-- The input follows --
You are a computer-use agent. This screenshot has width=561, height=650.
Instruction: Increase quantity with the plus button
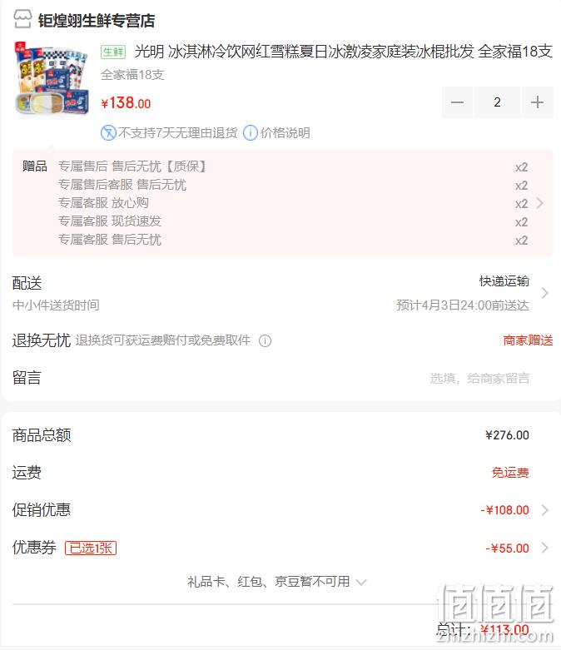coord(538,102)
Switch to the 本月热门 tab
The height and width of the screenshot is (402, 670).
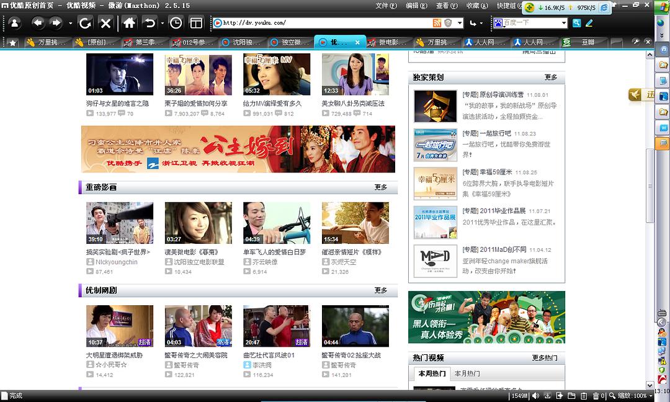[467, 373]
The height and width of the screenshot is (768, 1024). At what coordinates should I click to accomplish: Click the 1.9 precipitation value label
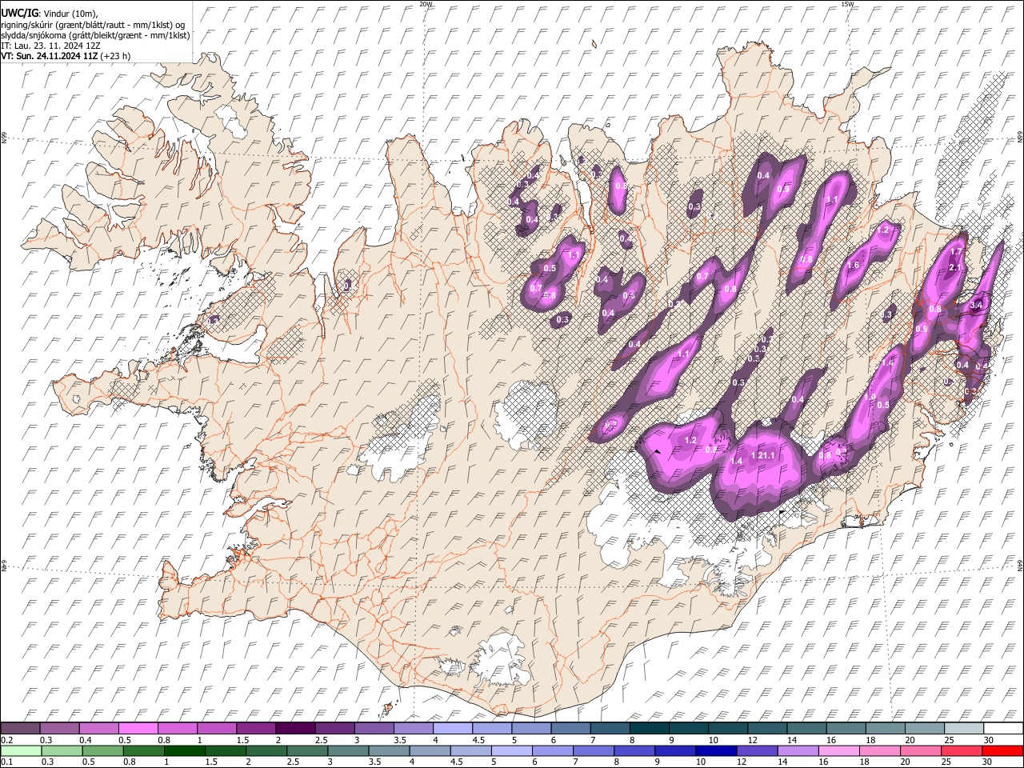click(870, 397)
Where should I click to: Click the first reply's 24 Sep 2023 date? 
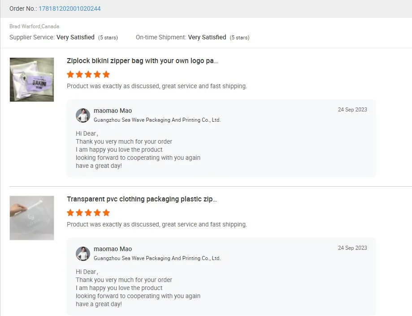coord(352,110)
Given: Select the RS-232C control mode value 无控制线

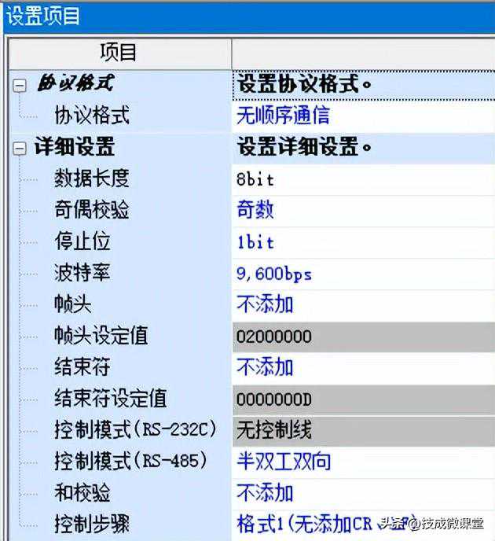Looking at the screenshot, I should [x=273, y=430].
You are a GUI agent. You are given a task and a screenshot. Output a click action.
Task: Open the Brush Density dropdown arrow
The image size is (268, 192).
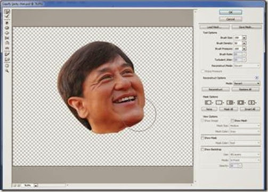(244, 43)
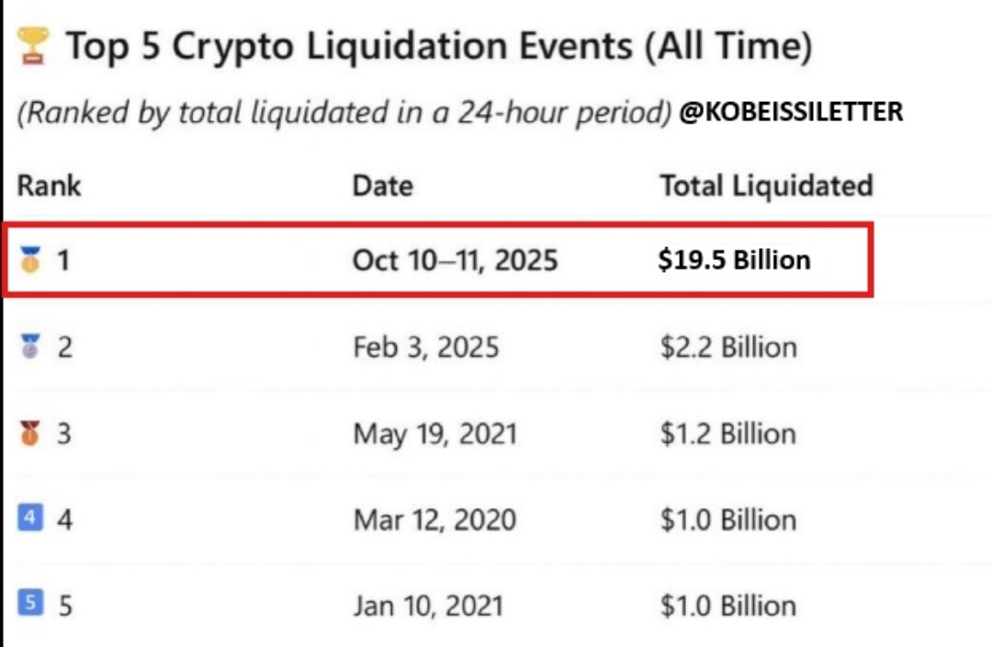Image resolution: width=992 pixels, height=647 pixels.
Task: Click the May 19, 2021 date
Action: pyautogui.click(x=434, y=433)
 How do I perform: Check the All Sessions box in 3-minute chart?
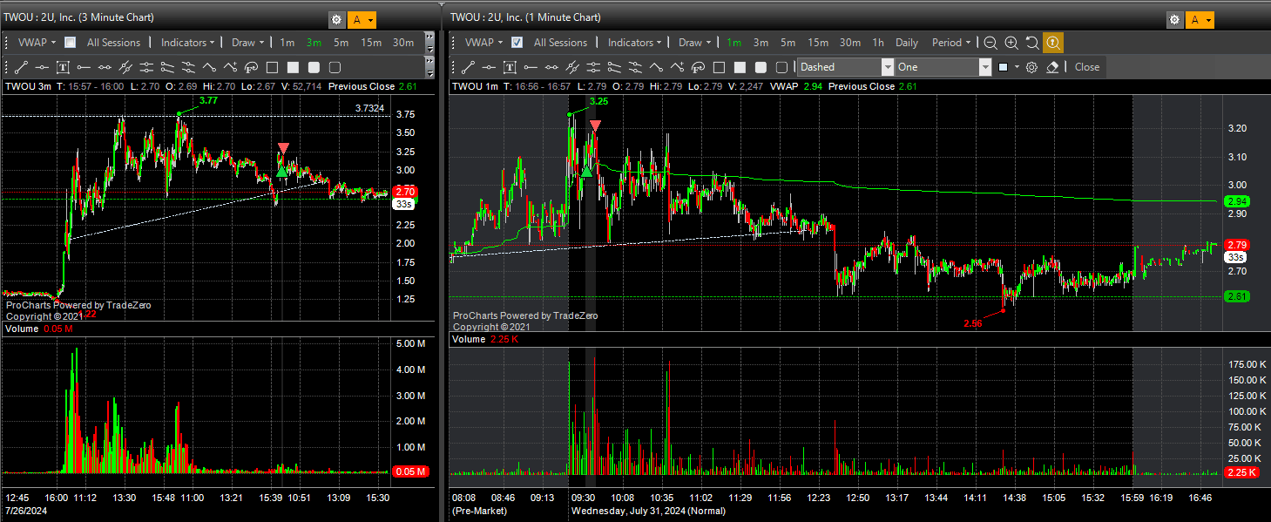click(71, 43)
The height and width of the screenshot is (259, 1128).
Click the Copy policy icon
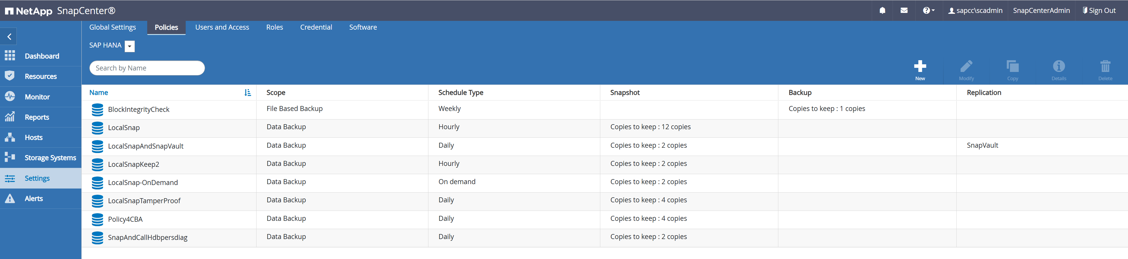(1012, 67)
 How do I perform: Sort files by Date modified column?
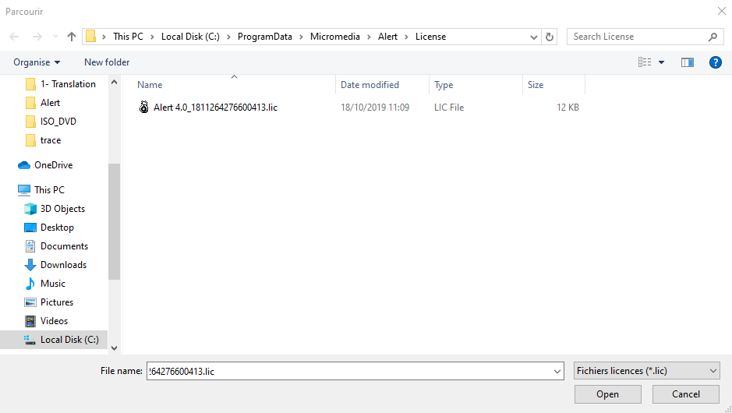tap(370, 85)
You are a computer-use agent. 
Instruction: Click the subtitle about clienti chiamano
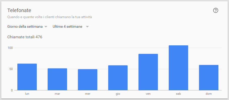pos(50,17)
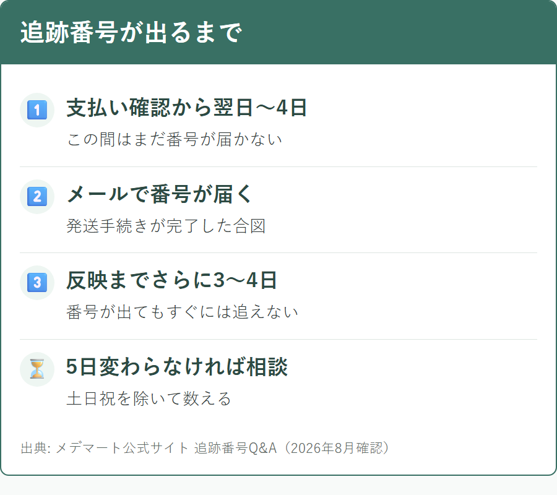557x495 pixels.
Task: Click the blue number 1 step icon
Action: click(37, 110)
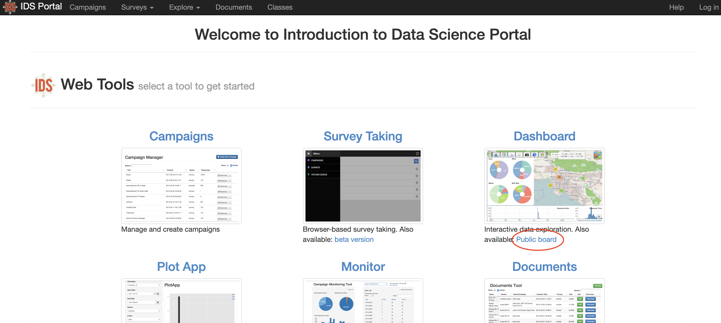Expand the Explore dropdown menu
The height and width of the screenshot is (323, 721).
tap(184, 7)
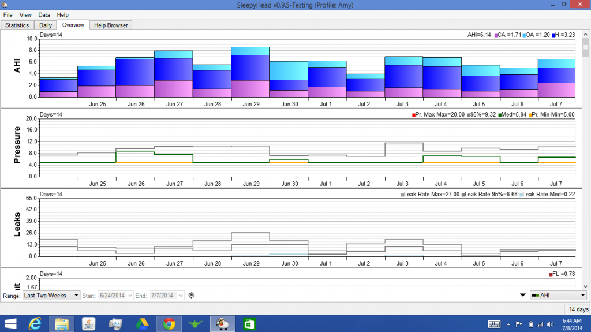Open Google Drive taskbar icon
Image resolution: width=591 pixels, height=332 pixels.
(x=142, y=324)
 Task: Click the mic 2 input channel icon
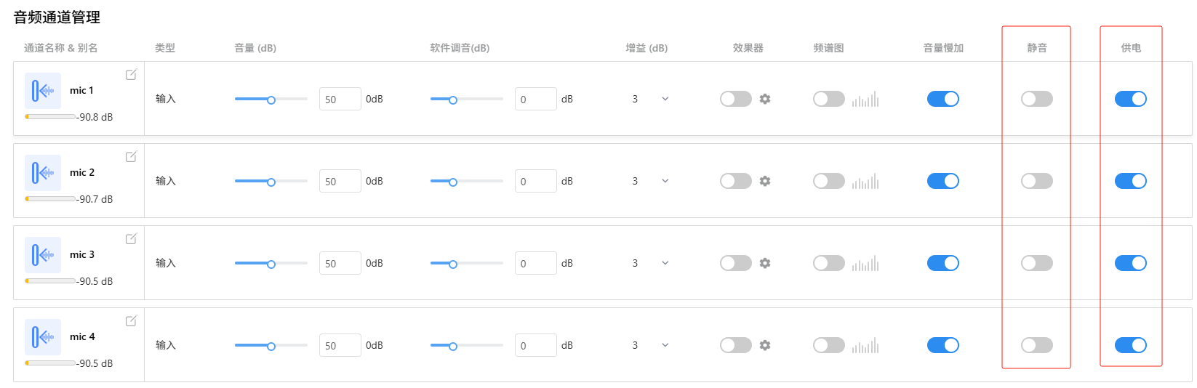point(43,173)
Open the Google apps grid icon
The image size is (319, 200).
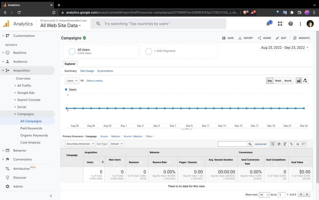pos(280,24)
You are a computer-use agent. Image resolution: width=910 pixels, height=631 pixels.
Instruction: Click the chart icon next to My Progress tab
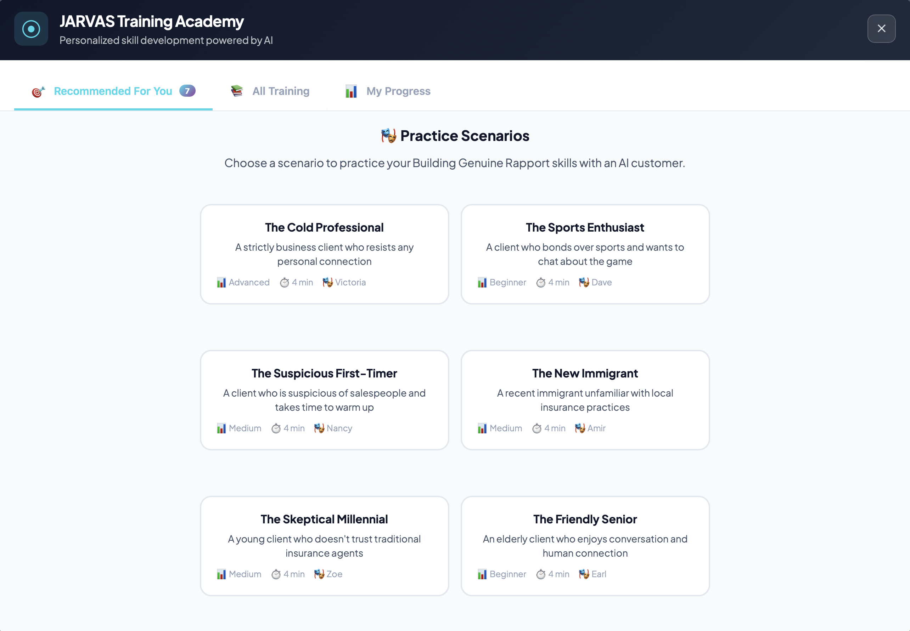351,91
-- The input concluded --
— Assigned task —
From the records, copy every line that has the string "agent" in it.

— Response to the exercise —
You are a computer-use agent. This screenshot has width=561, height=650.
You are a GUI agent. You are given a task and a screenshot. Output a click action.
You are a computer-use agent. 
You are a computer-use agent. Image resolution: width=910 pixels, height=631 pixels.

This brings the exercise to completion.